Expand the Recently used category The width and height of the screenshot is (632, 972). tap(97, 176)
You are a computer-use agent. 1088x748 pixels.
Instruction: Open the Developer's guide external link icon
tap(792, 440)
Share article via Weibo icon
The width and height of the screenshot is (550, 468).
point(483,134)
════
• **Written request**:
Render every line of the data above as a Markdown table with two columns, Row and Entry, omitting any blank lines.

• **Completed task**:
| Row | Entry |
|---|---|
| 1 | Expand the Recently used category The width and height of the screenshot is (632, 972). tap(97, 176) |
| 2 | You are a computer-use agent. 1088x748 pixels. |
| 3 | Instruction: Open the Developer's guide external link icon |
| 4 | tap(792, 440) |
| 5 | Share article via Weibo icon |
| 6 | The width and height of the screenshot is (550, 468). |
| 7 | point(483,134) |